I should be happy to be a legal writer, I reasoned—thrilled, even. There must be thousands of writers out there who’d kill for a job like mine. So why on earth are you whining?
It actually worked for a while. Because it was true. I may not have been working my dream job, but I began to appreciate how good I had it. Two of the things I loved most—besides food and cooking—were words and language, which were the exact tools of my trade.
Before long, however, the feeling of drudgery returned, and I was once again finding myself staring in misery at the legal casebooks spread out before me as I did research in our firm’s law library, wondering why I’d ever chosen this line of work. And now I was going to be on show in front of one of the most famous attorneys who’d ever lived.
A vision of the time I’d been asked about my moot court project during law school swam before my eyes—when I’d blanked out and couldn’t even remember the topic I’d been assigned for the damn brief. What if I had a similar episode the night of the big dinner and made a complete fool of myself? My stress level, which had already been sky-high at the prospect of simply cooking for the Supreme Court justice, now increased tenfold.
But I tried to hide it and returned to work after my Paris sojourn full of my news, collaring all the other attorneys at the law firm as they pulled files in the hallway or looked up statutes in the law library, to tell them about my upcoming dinner with Justice Ginsburg. If I could delude them about my anxiety, perhaps I could delude Ruth. Not to mention myself.
INTERLUDE
Martin and Ruth Ginsburg have provided different versions of why she ended up deciding to go to law school. He liked to recount that after the two of them became romantically involved at Cornell, they came up with the idea of following the same career path so they’d have each other to bounce ideas off of and would always have something in common to discuss over dinner. Marty started out as a chemistry major but had switched to studying government when the chem labs conflicted with his golf-team schedule, so medical school was out—as was business, since the Harvard Business School didn’t accept women. Therefore, by process of elimination, the Ginsburgs chose to pursue careers in law.
Ruth, however, told a different—and I suspect more likely true—story: Her undergraduate years at Cornell coincided with the Red Scare, when Senator Joe McCarthy was hauling people before the House Un-American Activities Committee to be interrogated for having belonged to socialist or communist organizations. After a Cornell teacher who refused to name fellow members of a Marxist study group was stripped of his teaching duties, the young Kiki Bader was horrified.

· · · · · · ·

### Your instructions:
According to the excerpt about cooking for Justice Ginsburg, why did Marty switch from chemistry to studying government?

### Data extract:
· · · · · · ·

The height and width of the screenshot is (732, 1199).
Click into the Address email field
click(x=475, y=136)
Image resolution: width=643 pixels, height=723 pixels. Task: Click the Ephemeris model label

· · · · · · ·

### Result:
The chem labs conflicted with his golf-team schedule.